===== Available data =====

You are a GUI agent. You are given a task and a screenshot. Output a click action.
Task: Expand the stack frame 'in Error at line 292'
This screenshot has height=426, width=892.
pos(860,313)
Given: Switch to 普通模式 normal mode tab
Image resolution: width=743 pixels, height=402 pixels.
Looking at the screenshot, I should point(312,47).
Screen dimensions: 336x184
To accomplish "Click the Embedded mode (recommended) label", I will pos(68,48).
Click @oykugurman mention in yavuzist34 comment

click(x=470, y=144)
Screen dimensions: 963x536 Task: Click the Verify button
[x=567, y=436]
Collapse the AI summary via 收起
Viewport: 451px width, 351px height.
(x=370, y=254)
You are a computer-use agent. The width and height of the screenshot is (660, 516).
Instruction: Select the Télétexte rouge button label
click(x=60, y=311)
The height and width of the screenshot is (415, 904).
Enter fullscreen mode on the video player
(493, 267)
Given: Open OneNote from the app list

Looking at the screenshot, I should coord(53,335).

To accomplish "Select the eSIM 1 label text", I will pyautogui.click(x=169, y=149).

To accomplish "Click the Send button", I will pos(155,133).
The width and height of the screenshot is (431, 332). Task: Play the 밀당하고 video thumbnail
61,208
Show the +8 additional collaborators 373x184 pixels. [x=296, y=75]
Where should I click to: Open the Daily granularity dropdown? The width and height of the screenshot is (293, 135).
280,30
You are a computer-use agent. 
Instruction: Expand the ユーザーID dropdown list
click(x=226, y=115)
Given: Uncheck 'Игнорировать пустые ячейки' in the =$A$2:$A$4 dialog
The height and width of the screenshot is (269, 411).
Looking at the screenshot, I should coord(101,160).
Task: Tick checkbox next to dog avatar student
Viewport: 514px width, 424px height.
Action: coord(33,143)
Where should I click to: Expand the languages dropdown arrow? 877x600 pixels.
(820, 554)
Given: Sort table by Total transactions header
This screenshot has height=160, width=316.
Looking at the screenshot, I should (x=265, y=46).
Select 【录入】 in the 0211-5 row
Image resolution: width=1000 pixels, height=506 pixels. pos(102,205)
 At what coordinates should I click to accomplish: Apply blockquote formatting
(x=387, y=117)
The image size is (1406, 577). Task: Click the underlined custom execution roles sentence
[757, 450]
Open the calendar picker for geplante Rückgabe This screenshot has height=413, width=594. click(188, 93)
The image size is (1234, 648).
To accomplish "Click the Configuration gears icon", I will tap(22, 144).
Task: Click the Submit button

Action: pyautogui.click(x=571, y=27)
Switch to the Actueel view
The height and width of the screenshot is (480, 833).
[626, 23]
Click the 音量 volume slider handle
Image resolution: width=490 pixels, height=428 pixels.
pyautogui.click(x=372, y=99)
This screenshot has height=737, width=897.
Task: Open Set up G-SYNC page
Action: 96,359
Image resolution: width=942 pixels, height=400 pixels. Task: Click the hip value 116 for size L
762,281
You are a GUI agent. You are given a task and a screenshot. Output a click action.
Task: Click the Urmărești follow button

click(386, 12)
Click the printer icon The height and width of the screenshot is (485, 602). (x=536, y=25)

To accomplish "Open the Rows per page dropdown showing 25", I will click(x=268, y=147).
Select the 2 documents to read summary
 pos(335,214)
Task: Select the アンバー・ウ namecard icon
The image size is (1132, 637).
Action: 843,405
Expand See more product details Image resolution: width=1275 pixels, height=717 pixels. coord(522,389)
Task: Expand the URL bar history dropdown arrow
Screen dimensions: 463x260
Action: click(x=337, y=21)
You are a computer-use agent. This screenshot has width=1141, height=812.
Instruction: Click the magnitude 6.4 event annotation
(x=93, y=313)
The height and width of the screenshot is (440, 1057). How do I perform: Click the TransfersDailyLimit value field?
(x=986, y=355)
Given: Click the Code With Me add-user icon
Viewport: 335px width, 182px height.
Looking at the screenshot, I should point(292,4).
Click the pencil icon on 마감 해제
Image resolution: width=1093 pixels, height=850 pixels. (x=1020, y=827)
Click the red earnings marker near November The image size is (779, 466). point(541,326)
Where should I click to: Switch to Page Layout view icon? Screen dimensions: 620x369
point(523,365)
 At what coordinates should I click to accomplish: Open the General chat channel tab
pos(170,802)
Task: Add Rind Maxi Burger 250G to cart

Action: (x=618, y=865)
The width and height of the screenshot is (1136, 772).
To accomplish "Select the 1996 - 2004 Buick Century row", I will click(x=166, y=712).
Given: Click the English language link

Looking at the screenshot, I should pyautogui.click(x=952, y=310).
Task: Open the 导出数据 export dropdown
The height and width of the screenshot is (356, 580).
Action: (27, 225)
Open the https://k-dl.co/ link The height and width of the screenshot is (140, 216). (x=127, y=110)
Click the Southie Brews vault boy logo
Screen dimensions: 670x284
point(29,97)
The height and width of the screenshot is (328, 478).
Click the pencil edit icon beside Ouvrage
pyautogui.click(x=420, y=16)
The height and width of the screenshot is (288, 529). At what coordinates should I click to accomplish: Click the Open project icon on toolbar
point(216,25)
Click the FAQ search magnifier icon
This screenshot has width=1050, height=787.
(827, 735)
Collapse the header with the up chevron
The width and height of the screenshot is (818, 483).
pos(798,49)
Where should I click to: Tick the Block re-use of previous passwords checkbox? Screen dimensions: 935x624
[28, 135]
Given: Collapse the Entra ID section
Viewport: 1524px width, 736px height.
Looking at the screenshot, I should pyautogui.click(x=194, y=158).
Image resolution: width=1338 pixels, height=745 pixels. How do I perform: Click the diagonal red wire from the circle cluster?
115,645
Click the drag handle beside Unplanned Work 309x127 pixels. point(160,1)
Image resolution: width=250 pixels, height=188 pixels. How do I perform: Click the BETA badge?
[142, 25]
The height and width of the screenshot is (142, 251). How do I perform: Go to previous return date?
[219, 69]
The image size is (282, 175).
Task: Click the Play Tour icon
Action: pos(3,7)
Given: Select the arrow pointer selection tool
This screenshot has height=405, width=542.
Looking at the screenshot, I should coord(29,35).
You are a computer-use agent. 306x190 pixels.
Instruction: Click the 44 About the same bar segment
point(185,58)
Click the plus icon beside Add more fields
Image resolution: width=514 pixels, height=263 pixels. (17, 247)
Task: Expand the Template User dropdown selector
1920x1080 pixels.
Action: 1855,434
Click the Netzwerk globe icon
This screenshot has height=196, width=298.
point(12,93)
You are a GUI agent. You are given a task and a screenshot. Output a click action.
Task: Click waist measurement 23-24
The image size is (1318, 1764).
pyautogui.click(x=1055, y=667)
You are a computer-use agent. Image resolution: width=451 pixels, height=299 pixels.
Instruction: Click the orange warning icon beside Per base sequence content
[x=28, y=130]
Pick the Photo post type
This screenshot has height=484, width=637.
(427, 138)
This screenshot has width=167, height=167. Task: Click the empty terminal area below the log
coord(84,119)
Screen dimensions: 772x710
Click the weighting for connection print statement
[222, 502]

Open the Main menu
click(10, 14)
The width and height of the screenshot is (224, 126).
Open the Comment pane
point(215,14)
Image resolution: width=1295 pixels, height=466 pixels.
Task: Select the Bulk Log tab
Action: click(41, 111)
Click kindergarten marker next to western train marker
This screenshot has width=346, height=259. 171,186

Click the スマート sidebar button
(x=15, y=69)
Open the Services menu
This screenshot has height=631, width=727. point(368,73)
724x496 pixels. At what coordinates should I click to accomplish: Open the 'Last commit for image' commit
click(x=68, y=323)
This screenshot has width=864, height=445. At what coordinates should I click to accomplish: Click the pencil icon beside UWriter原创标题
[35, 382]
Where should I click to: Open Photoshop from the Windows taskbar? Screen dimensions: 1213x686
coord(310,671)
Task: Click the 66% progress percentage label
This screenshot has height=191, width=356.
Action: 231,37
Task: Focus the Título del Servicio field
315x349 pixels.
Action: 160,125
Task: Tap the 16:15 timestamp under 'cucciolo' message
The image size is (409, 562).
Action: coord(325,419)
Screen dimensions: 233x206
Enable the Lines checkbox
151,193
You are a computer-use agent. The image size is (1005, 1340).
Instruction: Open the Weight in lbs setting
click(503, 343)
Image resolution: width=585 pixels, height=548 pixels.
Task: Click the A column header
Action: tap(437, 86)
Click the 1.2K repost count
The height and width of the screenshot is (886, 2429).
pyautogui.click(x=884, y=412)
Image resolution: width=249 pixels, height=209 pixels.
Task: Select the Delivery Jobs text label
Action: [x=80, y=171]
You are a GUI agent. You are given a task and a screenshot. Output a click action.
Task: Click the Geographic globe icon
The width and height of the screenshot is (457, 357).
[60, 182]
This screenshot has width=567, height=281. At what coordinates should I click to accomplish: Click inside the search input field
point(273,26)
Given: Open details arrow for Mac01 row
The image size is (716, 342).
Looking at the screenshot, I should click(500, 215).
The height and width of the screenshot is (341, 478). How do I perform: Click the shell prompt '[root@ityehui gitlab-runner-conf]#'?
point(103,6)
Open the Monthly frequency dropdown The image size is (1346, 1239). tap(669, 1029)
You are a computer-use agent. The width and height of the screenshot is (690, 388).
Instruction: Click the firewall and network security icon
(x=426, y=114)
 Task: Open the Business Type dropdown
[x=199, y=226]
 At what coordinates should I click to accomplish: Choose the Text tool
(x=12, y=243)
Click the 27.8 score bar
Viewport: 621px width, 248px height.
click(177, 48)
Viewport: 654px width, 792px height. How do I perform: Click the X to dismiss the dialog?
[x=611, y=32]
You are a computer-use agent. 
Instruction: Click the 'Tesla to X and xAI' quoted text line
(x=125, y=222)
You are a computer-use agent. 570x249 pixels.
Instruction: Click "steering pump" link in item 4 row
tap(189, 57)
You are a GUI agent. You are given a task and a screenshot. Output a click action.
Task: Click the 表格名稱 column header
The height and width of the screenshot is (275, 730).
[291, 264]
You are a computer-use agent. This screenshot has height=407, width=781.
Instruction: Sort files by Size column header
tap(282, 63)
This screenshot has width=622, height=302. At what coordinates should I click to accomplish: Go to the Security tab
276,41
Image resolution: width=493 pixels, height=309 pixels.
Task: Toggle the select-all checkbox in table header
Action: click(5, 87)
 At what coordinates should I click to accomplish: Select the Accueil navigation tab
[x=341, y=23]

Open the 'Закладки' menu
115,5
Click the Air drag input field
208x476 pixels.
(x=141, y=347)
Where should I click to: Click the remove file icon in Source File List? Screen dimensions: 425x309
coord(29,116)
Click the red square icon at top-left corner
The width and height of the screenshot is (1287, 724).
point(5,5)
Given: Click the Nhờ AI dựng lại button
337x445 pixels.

=====

### What to do
The lines of the data, from the first through the one containing "Given: Uncheck 'Игнорировать", are to be transcribed exactly.

### Completed exercise
You are a GUI agent. You are given a task and a screenshot. Output a click action.
Task: Expand the stack frame 'in Error at line 292'
This screenshot has height=426, width=892.
pos(860,313)
Given: Switch to 普通模式 normal mode tab
Image resolution: width=743 pixels, height=402 pixels.
Looking at the screenshot, I should point(312,47).
Screen dimensions: 336x184
To accomplish "Click the Embedded mode (recommended) label", I will pos(68,48).
Click @oykugurman mention in yavuzist34 comment

click(x=470, y=144)
Screen dimensions: 963x536 Task: Click the Verify button
[x=567, y=436]
Collapse the AI summary via 收起
Viewport: 451px width, 351px height.
(x=370, y=254)
You are a computer-use agent. The width and height of the screenshot is (660, 516).
Instruction: Select the Télétexte rouge button label
click(x=60, y=311)
The height and width of the screenshot is (415, 904).
Enter fullscreen mode on the video player
(493, 267)
Given: Open OneNote from the app list

Looking at the screenshot, I should coord(53,335).

To accomplish "Select the eSIM 1 label text", I will pyautogui.click(x=169, y=149).

To accomplish "Click the Send button", I will pos(155,133).
The width and height of the screenshot is (431, 332). Task: Play the 밀당하고 video thumbnail
61,208
Show the +8 additional collaborators 373x184 pixels. [x=296, y=75]
Where should I click to: Open the Daily granularity dropdown? The width and height of the screenshot is (293, 135).
280,30
You are a computer-use agent. 
Instruction: Expand the ユーザーID dropdown list
click(x=226, y=115)
Given: Uncheck 'Игнорировать пустые ячейки' in the =$A$2:$A$4 dialog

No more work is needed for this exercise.